プラスチックレンズは射出成型機で金型へ樹脂を充填し成型されます。成型された製品は、取り出しロボットにて金型から取り出され、成型されたレンズはゲート部分と切り離してトレイへ収納します。ゲートカット工程~トレイ収納までの作業の自動化や省力化機器開発が生産技術課の主な業務です。

 

ゲートカットについて

射出成型機から金型の形状部分に直接樹脂を充填することができないため、射出成型法で成型されるプラスチックレンズは、スプール→ランナー→ゲートという通路を通過したのちに、金型の製品となる型部分に樹脂が流れ込むので、成型されたレンズは、通路となる部分も一体となって成型され金型から取り出されます。

射出成型品はゲートと呼ばれる部分と切り離す「ゲートカット」と呼ばれる工程が発生します。通常、ゲートカットはヒートニッパー等で熱により切り離されますが、小型レンズの場合はゲートカットの際にレンズに熱が伝達され、ひずみが発生し不良となる場合があります。

小型レンズは熱でカットしない常温によるゲートカットの要求がありました。

 

常温でのゲートカット自動機、開発の記録

1.評価冶具製作

ターゲットとするプラスチックレンズの常温カットの可否から着手しました。ターゲットとするレンズサイズはφ4mm×厚み2mmでした。リニアガイドに市販の彫刻用カッターナイフ刃が取り付くようにし、エアーシリンダーで駆動する簡単なカット冶具を製作し試みました。

当初はこの方法でのカットは、ゲートカットの衝撃でレンズが冶具から飛び跳ねたり、ヒビや亀裂が入ったりするのではないかと懸念していましたが、いざカットしてみると飛び跳ねもなく非常に良好なカット面が得られ、カット公差±0.1mmもカット箇所の位置決めを画像処理で行えば可能であることの目処が立ちました。

※カット公差:レンズ端面からゲート端面までの長さに対する寸法公差

 

2.ゲートカット自動機の構想

心臓部であるゲートカット機構は、評価冶具で確認したエアーシリンダ駆動によるカットを採用し、レンズのゲートカット箇所の位置決めには画像処理を採用することとしました。

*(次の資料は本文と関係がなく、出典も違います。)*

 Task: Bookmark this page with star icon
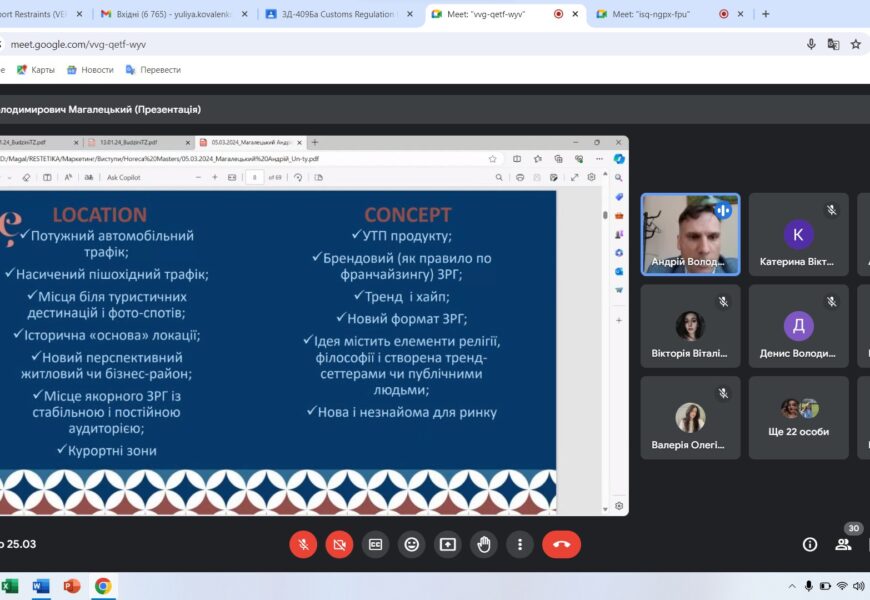coord(856,45)
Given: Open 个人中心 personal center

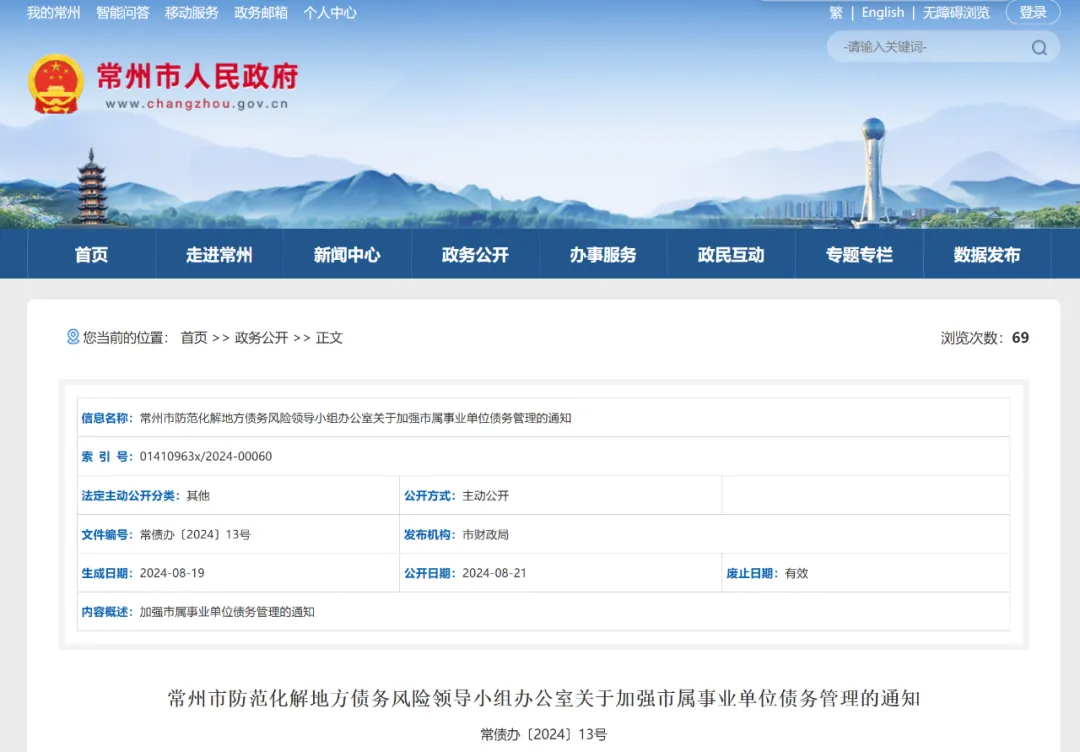Looking at the screenshot, I should pos(330,13).
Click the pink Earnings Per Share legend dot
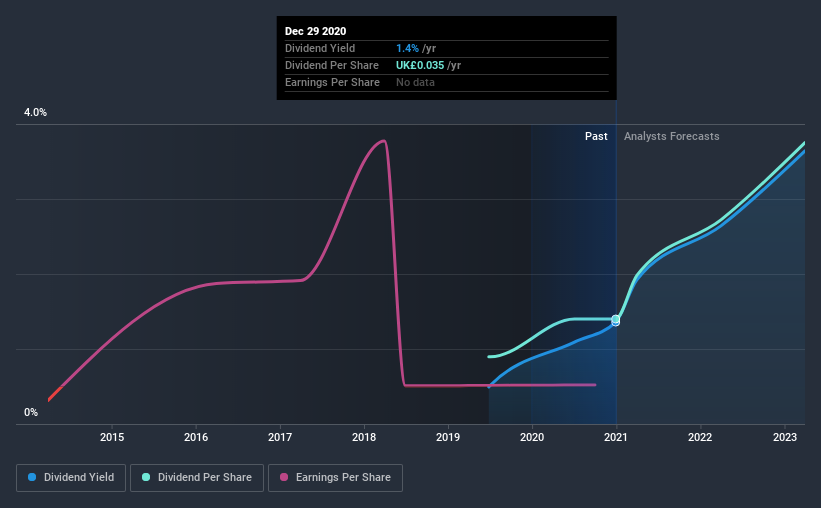Viewport: 821px width, 508px height. tap(284, 477)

レンズは2個同時にゲートカットするため、2つの真空吸着ヘッドを備え、搬送手段として省スペースなスカラロボットを採用し、トレイへ挿入することとしました。トレイは段積み段バラシ方式の供給方式としました。トレイサイズは□100mm×厚み5mmという扱いが非常に難しいトレイだったため、チャッキングの爪形状設計は非常に苦労しました。

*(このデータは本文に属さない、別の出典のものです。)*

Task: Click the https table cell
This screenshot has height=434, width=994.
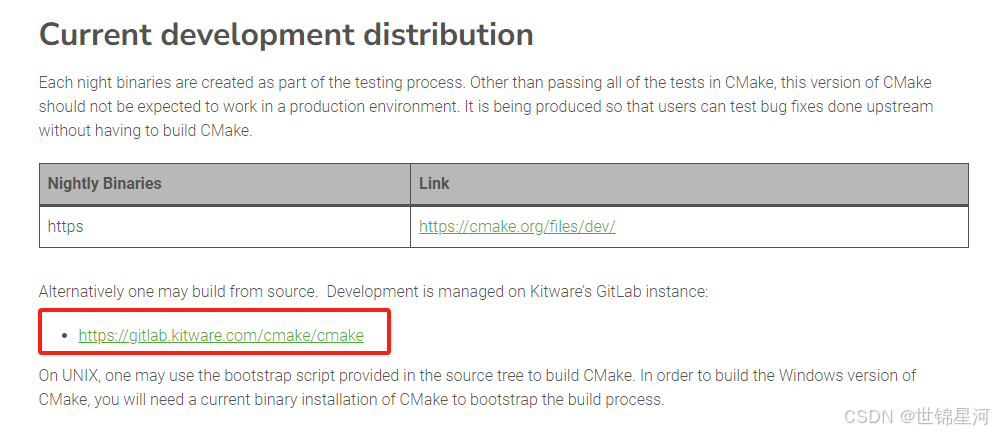Action: click(x=225, y=226)
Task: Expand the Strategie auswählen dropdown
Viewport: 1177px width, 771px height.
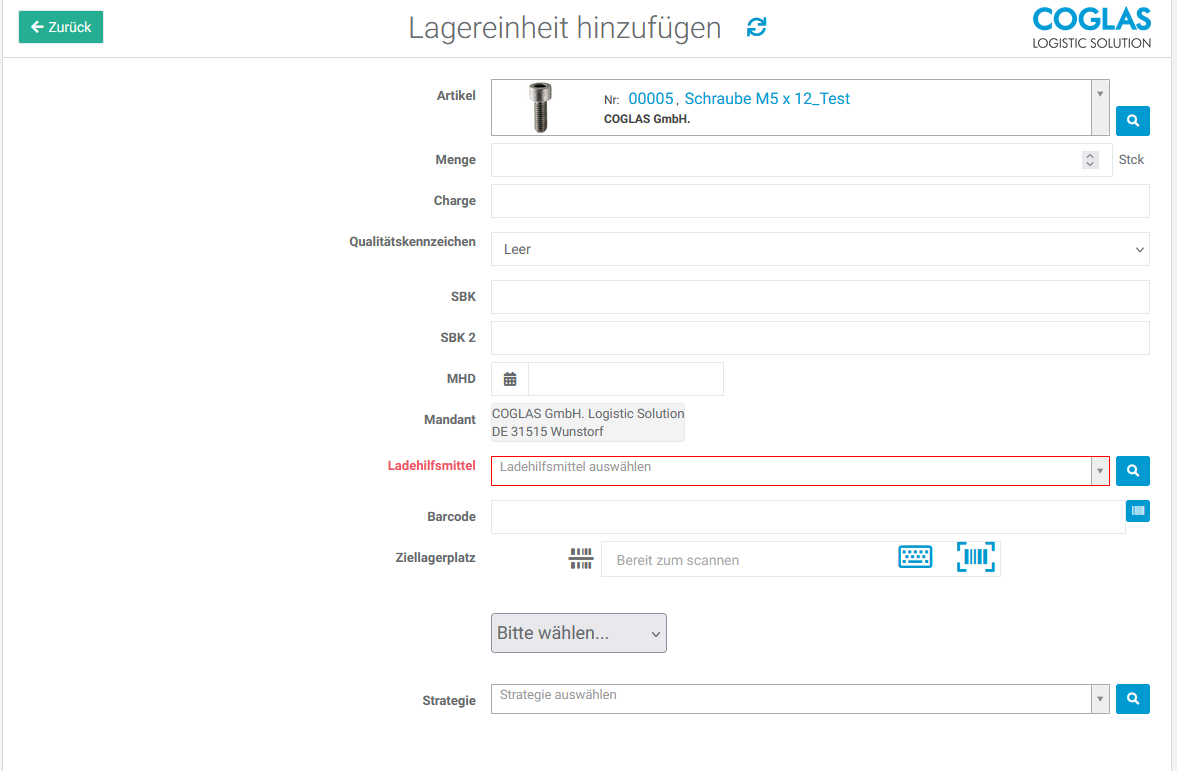Action: [1100, 699]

成型機から多関節ロボットで成型品を受け取ります。その取り出された成型品を受け取る機構は、旋回と垂直及び1軸動作を必要とするため、モータ駆動のスライダーにボールねじ&スプラインを組み込んだチャク機構を構成した構想としました。

 

3.詳細設計

各機構ユニットを大まかに配置したレイアウト図を作成し、成型機との配置検討等を行い詳細設計へ進みます。詳細設計は構想図に基づき機構ユニットを具現化していきます。

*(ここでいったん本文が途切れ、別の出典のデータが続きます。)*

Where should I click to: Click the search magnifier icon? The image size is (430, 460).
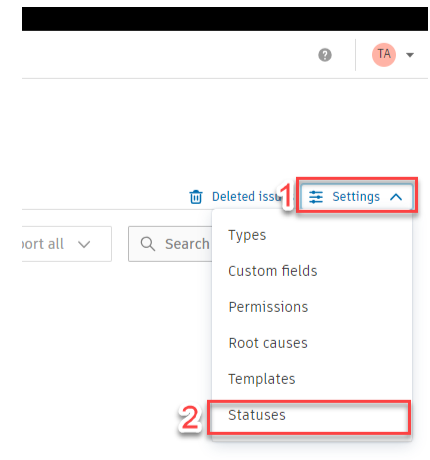[x=148, y=244]
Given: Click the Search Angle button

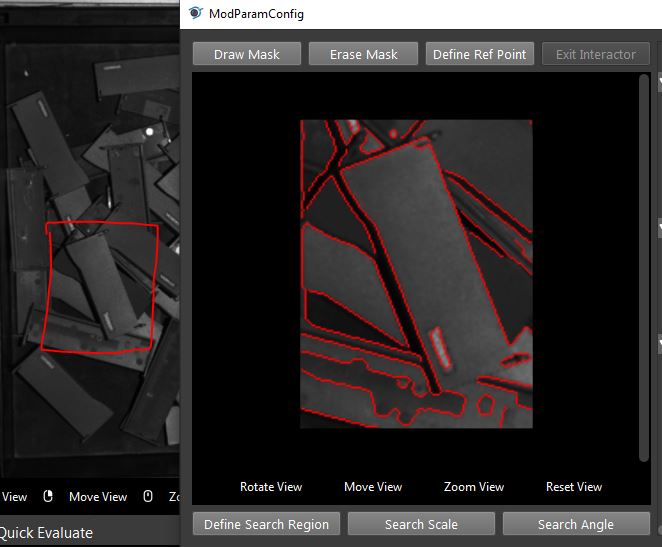Looking at the screenshot, I should (x=576, y=524).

詳細設計では、構想では見切れていない部分があります。特に成型品を安定した状態で受け取りホールドするチャッキングについては、事前確認が必要なので、チャック機構を試作して設計通りに動作することの確認を行いました。

こうして詳細設計が進行され、各ユニットの詳細設計図を基に製作するための部品図が作図されます。部品図の製作及び購入品の手配を進めるため、部品の詳細情報を一覧にした部品表を作成します。ここまでが設計の一連の流れとなります。

 

4.部材手配及び組立・調整

詳細設計が終わると、部品図・部品表を基に加工品・購入品の手配を行います。単に手配するだけでなく価格交渉も行います。この場合は、機械工作や表面処理の知識が要求されます。部材が調達できれば、機構組立及びエアー配管及び電装系作業も同時に進めていきます。調整作業は、動作確認(シーケンサデバッグを含む)や位置決め精度の再現性等を確認します。

 

5.設置及び立上げ

自動機を成型機横へ設置し、自動運転をしながら問題点を洗い出し機械・電気共に修正を掛けていきます。初期はセンサー等の調整不良があり「チョコ停」が発生しますが、調整して行くうちに機械のくせが把握でき、微調整を繰り返しながら稼働率を上げていきます。安定した稼働率と予定の工程能力が出せれば製造課への引き渡しとなります。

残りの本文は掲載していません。